Case Report | Open Access

Volume 2024 | Article ID 1797983 | https://doi.org/10.1155/2024/1797983

Thiamine Deficiency Neuropathy in a Patient with Malnutrition due to Melancholic Depression

Rihene Melki,¹Rim Ben Soussia,¹Houcem Elomma Mrabet,²Walid Bouali,¹and Lazhar Zarrouk¹

Academic Editor: Toshiya Inada

Received22 Oct 2023

Revised14 Feb 2024

Accepted28 Feb 2024

Published08 Mar 2024

Abstract

Introduction. Melancholic depression is a daily clinical reality in psychiatry. It is a therapeutic emergency that can jeopardize life if not promptly and adequately treated. Apart from its high suicidal risk, complications related to the under-nourishment state are to be feared. Case Presentation. A 36-year-old woman was admitted with depressive symptoms, significant weight loss, and total functional impotence. Laboratory investigations revealed severe thiamine (vitamin B1) deficiency. An electromyography confirmed a sensory axonal neuropathy involving all four extremities suggesting a deficiency origin.
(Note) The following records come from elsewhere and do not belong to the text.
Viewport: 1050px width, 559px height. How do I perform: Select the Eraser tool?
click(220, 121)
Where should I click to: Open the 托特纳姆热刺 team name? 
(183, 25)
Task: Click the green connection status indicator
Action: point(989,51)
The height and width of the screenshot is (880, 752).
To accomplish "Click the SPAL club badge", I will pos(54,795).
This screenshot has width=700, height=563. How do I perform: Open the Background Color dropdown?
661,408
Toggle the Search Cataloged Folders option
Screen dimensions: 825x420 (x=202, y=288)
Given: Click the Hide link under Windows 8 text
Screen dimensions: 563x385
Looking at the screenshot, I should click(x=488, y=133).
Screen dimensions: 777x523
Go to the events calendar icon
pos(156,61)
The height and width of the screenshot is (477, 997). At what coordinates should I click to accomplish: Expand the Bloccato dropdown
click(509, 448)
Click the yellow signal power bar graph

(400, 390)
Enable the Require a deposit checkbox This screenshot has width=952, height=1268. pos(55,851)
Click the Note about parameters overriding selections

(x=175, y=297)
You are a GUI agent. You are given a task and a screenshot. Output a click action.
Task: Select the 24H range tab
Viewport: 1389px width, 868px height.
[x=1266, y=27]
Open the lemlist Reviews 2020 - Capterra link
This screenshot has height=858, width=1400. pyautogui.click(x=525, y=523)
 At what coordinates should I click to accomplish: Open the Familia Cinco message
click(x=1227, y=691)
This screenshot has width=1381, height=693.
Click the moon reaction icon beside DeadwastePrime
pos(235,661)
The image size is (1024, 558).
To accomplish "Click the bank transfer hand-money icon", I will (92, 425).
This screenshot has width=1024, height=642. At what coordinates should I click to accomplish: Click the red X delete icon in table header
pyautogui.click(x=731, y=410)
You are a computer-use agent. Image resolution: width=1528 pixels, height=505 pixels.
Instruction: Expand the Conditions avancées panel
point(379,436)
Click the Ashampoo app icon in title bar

Discussion. Vitamin and mineral deficiencies have been described in patients with malnutrition resulting from psychiatric illness (anorexia nervosa, eating disorders, severe depression, etc.). Thiamine is an essential cofactor in several biochemical pathways. Its deficiency can lead to neuropsychiatric morbidity. Conclusion. In our case, the rapid weight loss facilitated a cascade of complications related to nutritional deficiencies. Based on our clinical observations and the literature, thiamine deficiency should be considered in the presence of malnutrition and vulnerability, both on an organic and psychiatric level.

1. Introduction

Depression is a common and serious public health concern [1]. According to the World Health Organization, approximately 4.4% of the global population was suffering from depression in 2015 [2].

In the DSM-5 classification [3], “melancholic features” represent a specifier of a major depressive episode. Psychomotor retardation and lack of mood reactivity are the most indicative clinical features of melancholic depression. Other symptoms include psychomotor agitation, early awakening, and, notably, loss of appetite and weight [4]. In the elderly, unexplained weight loss can be a prominent feature of melancholic depression [5].

A depressive episode can then lead to significant weight loss or even a state of undernutrition. Malnutrition or undernutrition is defined as “an imbalance in nutritional status” and is associated with increased morbidity and mortality [6, 7]. While malnutrition has become relatively rare, its diagnosis should raise suspicion of nutriment and vitamin deficiencies.

This case focuses on an unexpected neurological complication that arises from a melancholic state associated with nutritional deficiency.

2. Case Presentation

Mrs. H.S., a 36-year-old woman, presented with apathy and food refusal. The patient is described by her family as highly emotional and sensitive. The episode started 2 months prior, with rapidly progressive tendencies towards isolation, irritability, and increased religious concerns. The symptoms progressed into statements of hopelessness and self-depreciation, along with a refusal to eat. As the symptoms progressed, the family noticed a marked weight loss of 15 kg per month (15% of initial weight) as well as episodes of vomiting resistant to symptomatic treatment. The initial clinical evaluation revealed signs of extracellular dehydration, a BMI of 18 kg/m², and a total functional impotence. The psychiatric examination revealed an alert, yet apathetic patient who remained in bed, had difficulty with social interactions, emotional numbness, irritability, and anxiety. She expressed delusional thoughts of hopelessness, punishment, and suicidal ideation.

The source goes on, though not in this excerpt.